CubeFS: A Cloud-Native Storage System Empowering Modern Applications Through Case Studies

Introduction

In the era of cloud-native computing, storage systems must evolve to meet the demands of scalability, performance, and flexibility. CubeFS emerges as a robust solution, designed to address the challenges of modern data-intensive applications. This article explores CubeFS’s architecture, core features, and real-world applications, highlighting its role in the CNCF ecosystem. By analyzing case studies, we demonstrate how CubeFS optimizes storage for AI, hybrid cloud environments, and high-throughput workloads.

Technical Overview

System Architecture

CubeFS is a cloud-native storage system built with modular components to ensure scalability and reliability. Its architecture includes:

Client Subsystem: Supports S3, ADFS, and POSIX protocols, enabling seamless integration with diverse applications.
Cache Subsystem: Optimized for high-throughput scenarios, it employs consistent hashing and segment-based data mapping (1MB segments) to accelerate access, with support for memory and disk storage.
Metadata Subsystem: Ensures strong consistency and scalability, featuring garbage collection and automated POSIX interface management.
Object Access Zone: Acts as a city proxy system, enabling access control based on capabilities.
Storage Subsystem: Combines multi-replica and erasure coding engines, with independent storage management, metadata tracking, and fault detection.

Core Features

CubeFS excels in several critical areas:

Multi-Protocol Support: Integrates S3, ADFS, and POSIX, allowing compatibility with a wide range of cloud-native tools.
High-Performance Storage Engines: Multi-replica and erasure coding ensure low latency and high throughput, critical for AI and big data workloads.
Strong Consistency: Achieved through Raft and Quorum mechanisms, ensuring data integrity across distributed nodes.
Distributed Caching: Combines public cloud and on-premises storage to reduce latency and costs, with intelligent data migration based on access patterns.
Elastic Caching: Adapts to business needs with dynamic replication, load balancing, and distance-aware optimization.

Case Studies

1. AI Storage Application

Challenge: AI training and inference require high throughput and low latency, while data preprocessing involves massive filtering and cleaning.
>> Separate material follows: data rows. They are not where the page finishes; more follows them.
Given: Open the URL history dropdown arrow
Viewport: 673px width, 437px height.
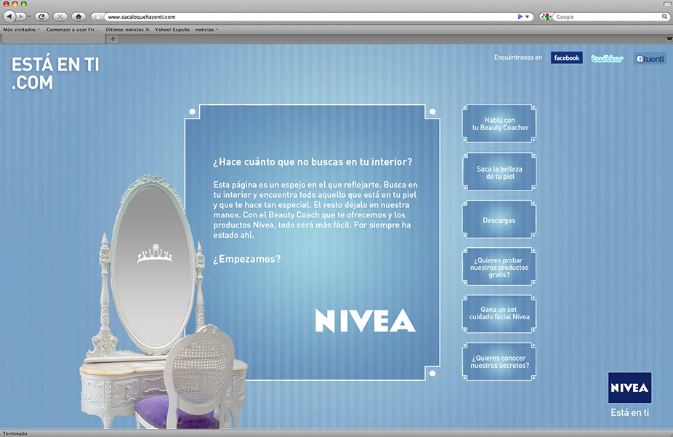Looking at the screenshot, I should tap(528, 16).
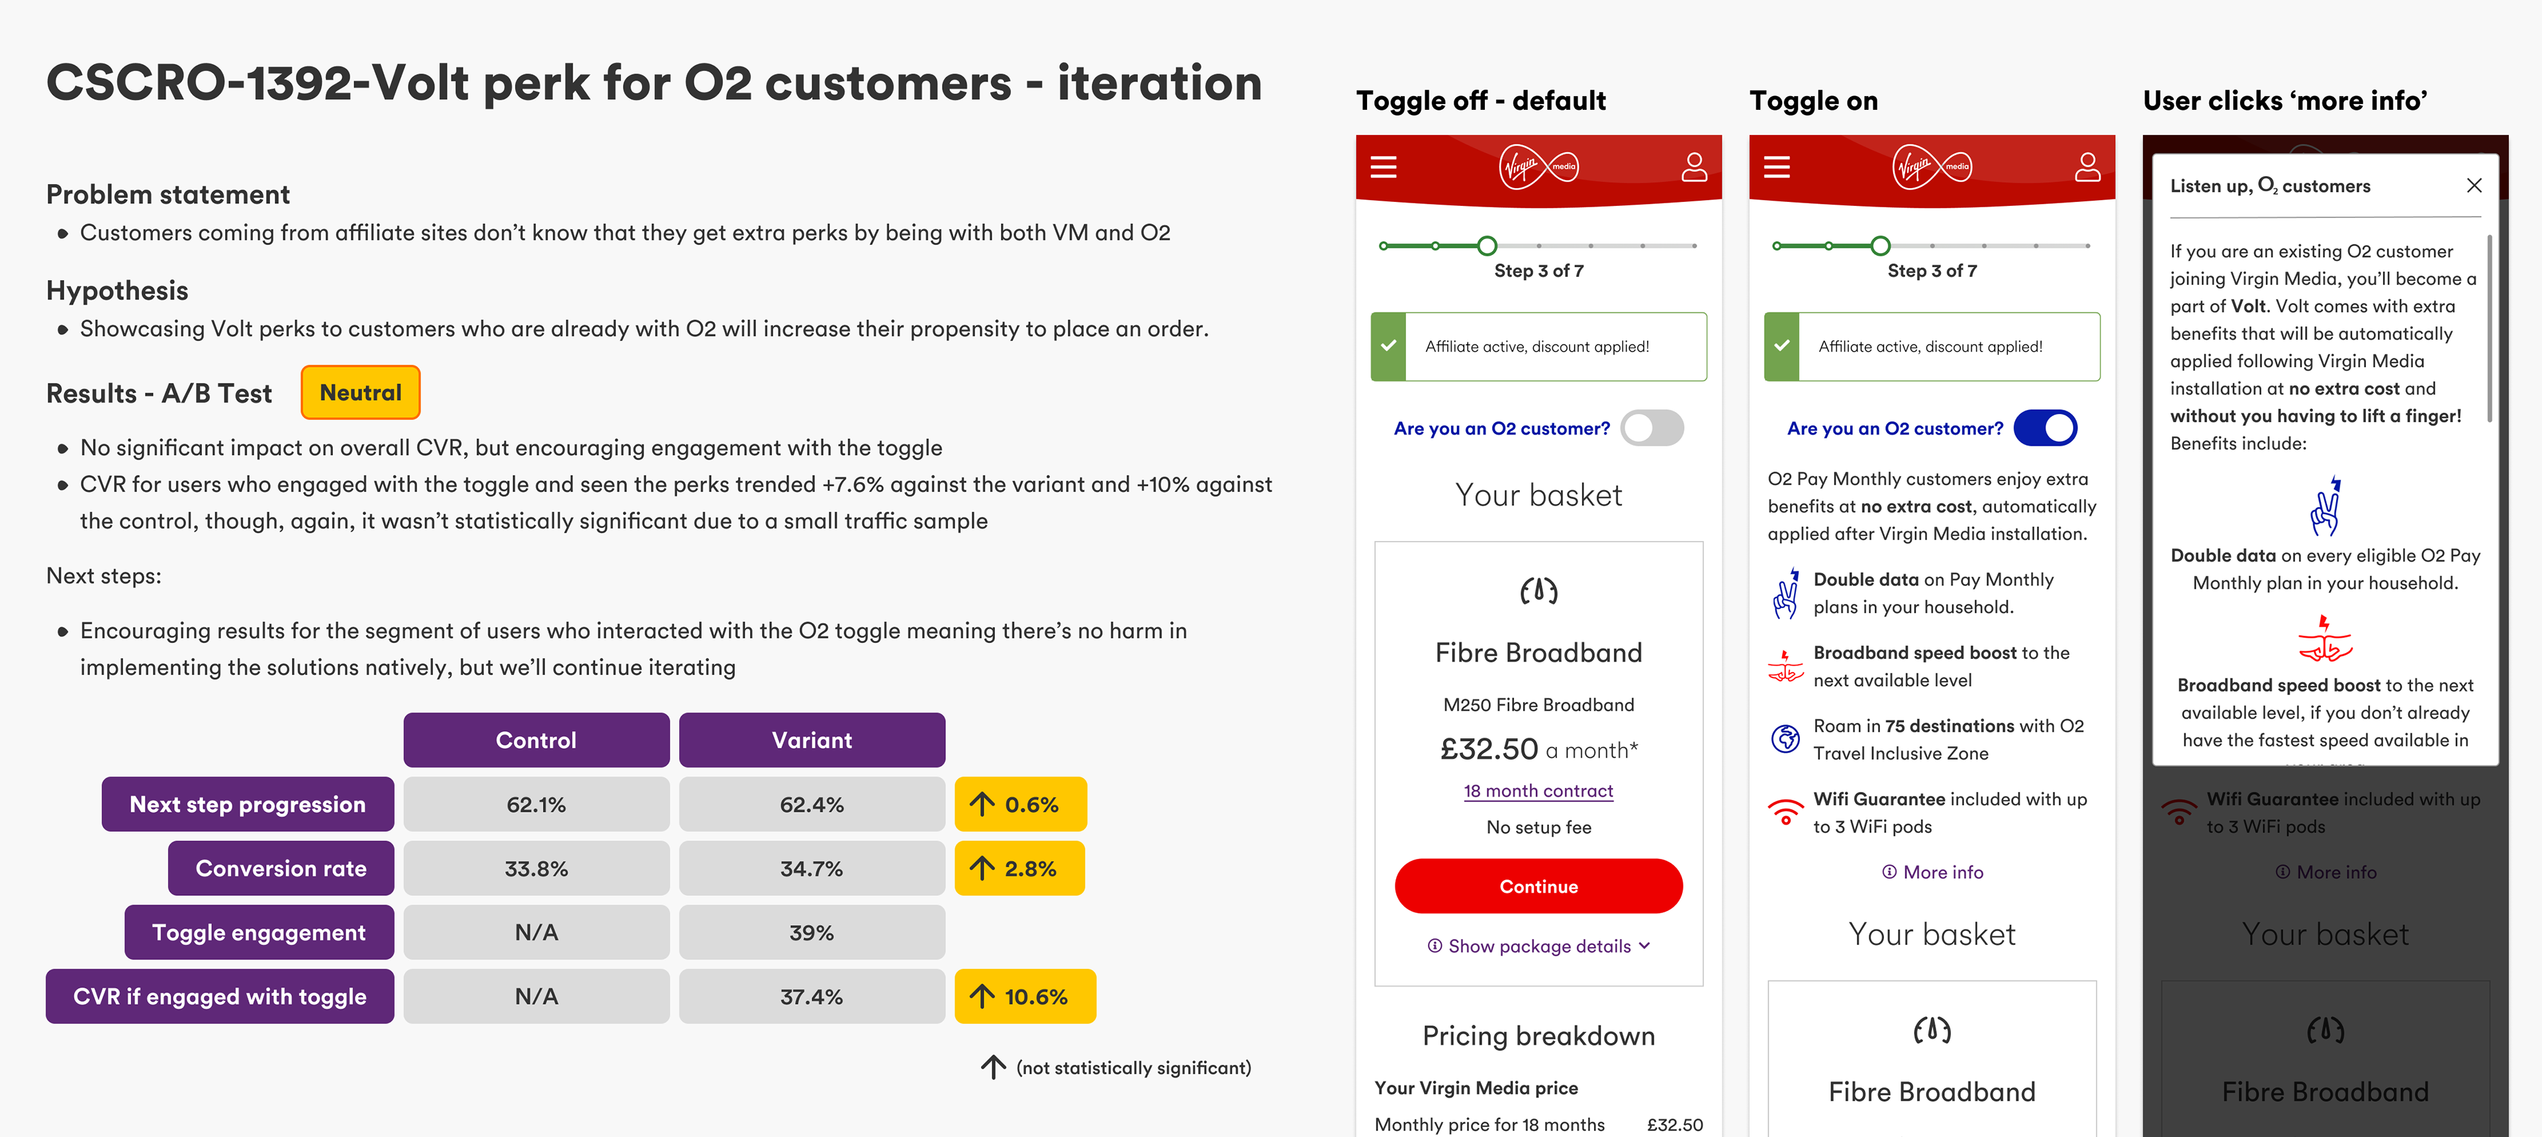This screenshot has width=2542, height=1137.
Task: Click green affiliate discount checkmark in Toggle off mockup
Action: click(1388, 346)
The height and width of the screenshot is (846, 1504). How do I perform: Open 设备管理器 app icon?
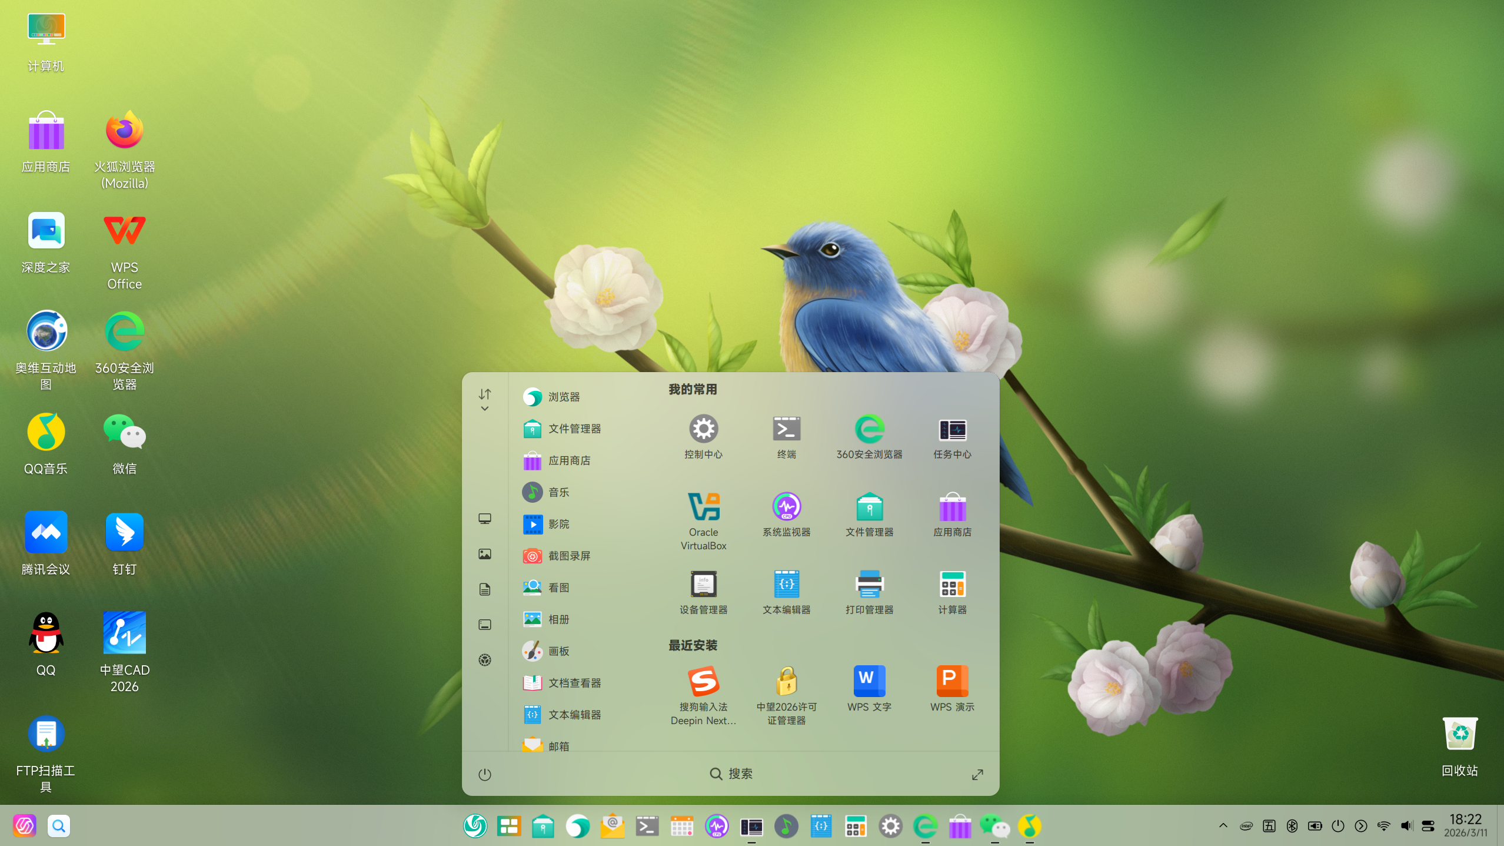click(x=703, y=585)
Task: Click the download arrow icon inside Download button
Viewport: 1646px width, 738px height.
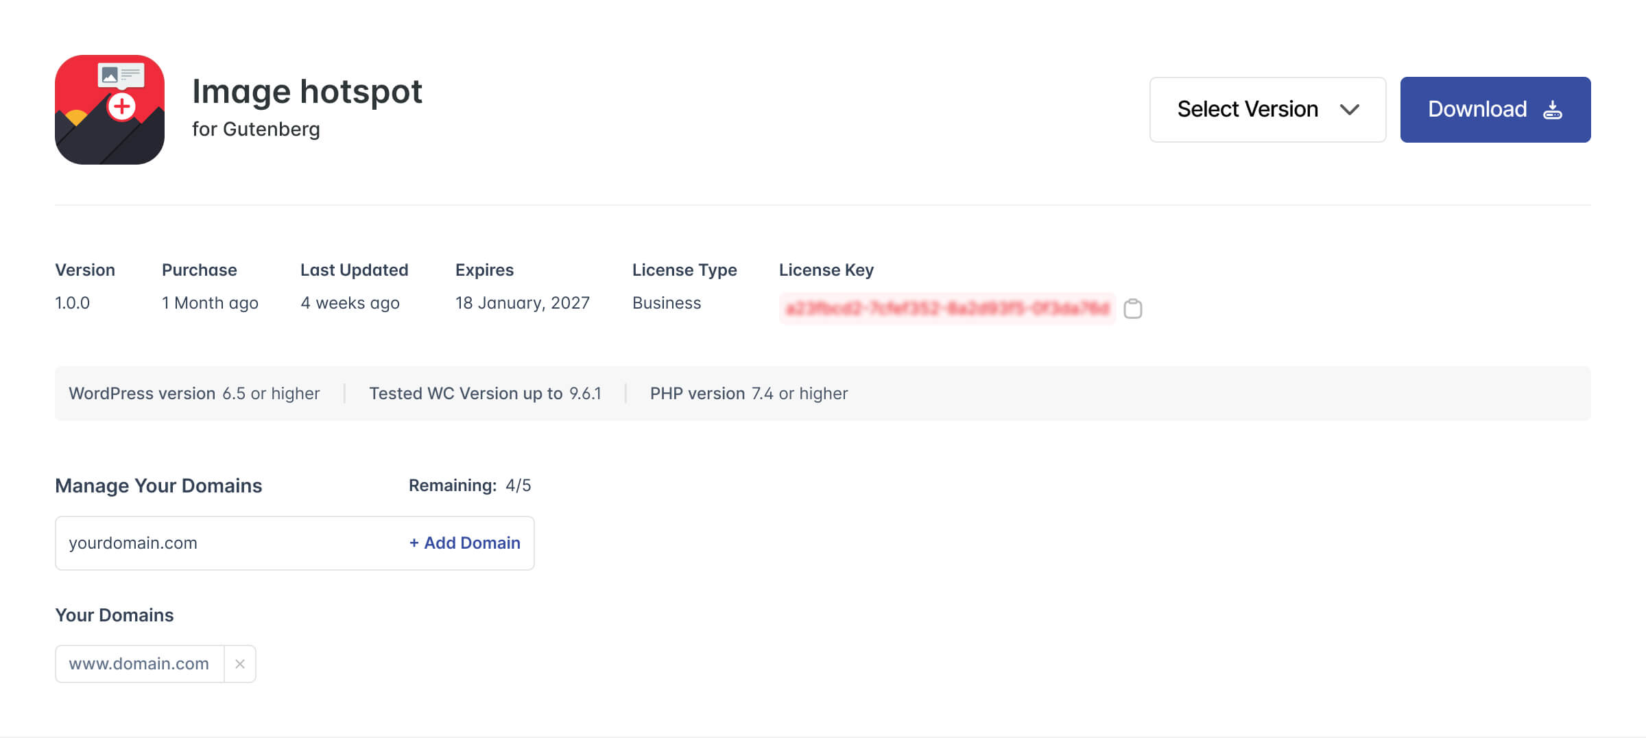Action: point(1552,109)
Solution: CubeFS’s cache subsystem accelerates data retrieval using PyTorch storage plugins. Lifecycle management (LC Node) automates cold data migration to cost-effective storage tiers, while hybrid cloud integration reduces transmission costs.

2. Compute-Storage Separation

Challenge: Single-node storage limits capacity and performance, complicating data migration and balancing. Solution: CubeFS’s multi-replica model stores data across clusters, enhancing scalability and cost-efficiency. Regular consistency checks and automated fault recovery via tracking modules ensure reliability. Transitioning to shared storage simplifies operations and improves stability.

3. SDK Application

Challenge: Traditional Fuse tools hinder performance in high-throughput scenarios. Solution: CubeFS’s SDK operates in user mode, bypassing kernel limitations to achieve higher throughput and stability. It supports key-value storage (e.g., Radius, Rosb) and append-write applications, ideal for real-time data processing.

Future Outlook

CubeFS is continuously evolving to meet emerging demands:

Performance Optimization: Enhancing distributed caching for hybrid cloud architectures.
Hybrid Cloud Integration: Supporting S3 external storage to enable seamless data flow across environments.
Version Updates: The 3.1 release focuses on distributed caching, while 3.5.2 strengthens migration and stability. Future updates aim to reduce memory costs and support multi-cloud environments.

SDK Characteristics

High Performance: User-mode operation avoids kernel restrictions, ensuring stability and throughput.
Adaptability: Tailored for specialized use cases, such as append-write applications.
Scalability: Designed for large-scale key-value storage systems, supporting online services with high availability.

Application Scenarios

Compute Services: Stores war logs and SST files using tree-structured services.
Append-Write Applications: Ideal for CubeFS’s design, such as log-based systems.
K-V Storage Architecture: Scales for massive key-value storage, supporting services like Radius and Rosb.

Data Storage Requirements

High Stability: Ensures P99 latency below 1ms.
Optimization: Background processes refine performance, though specific details remain undisclosed.

Conclusion

CubeFS stands as a versatile cloud-native storage system, combining strong consistency, distributed caching, and hybrid cloud capabilities to address modern workloads. Its modular architecture and focus on performance make it a compelling choice for AI, big data, and hybrid cloud environments. By leveraging CubeFS’s features, organizations can achieve scalable, cost-effective storage solutions tailored to their specific needs.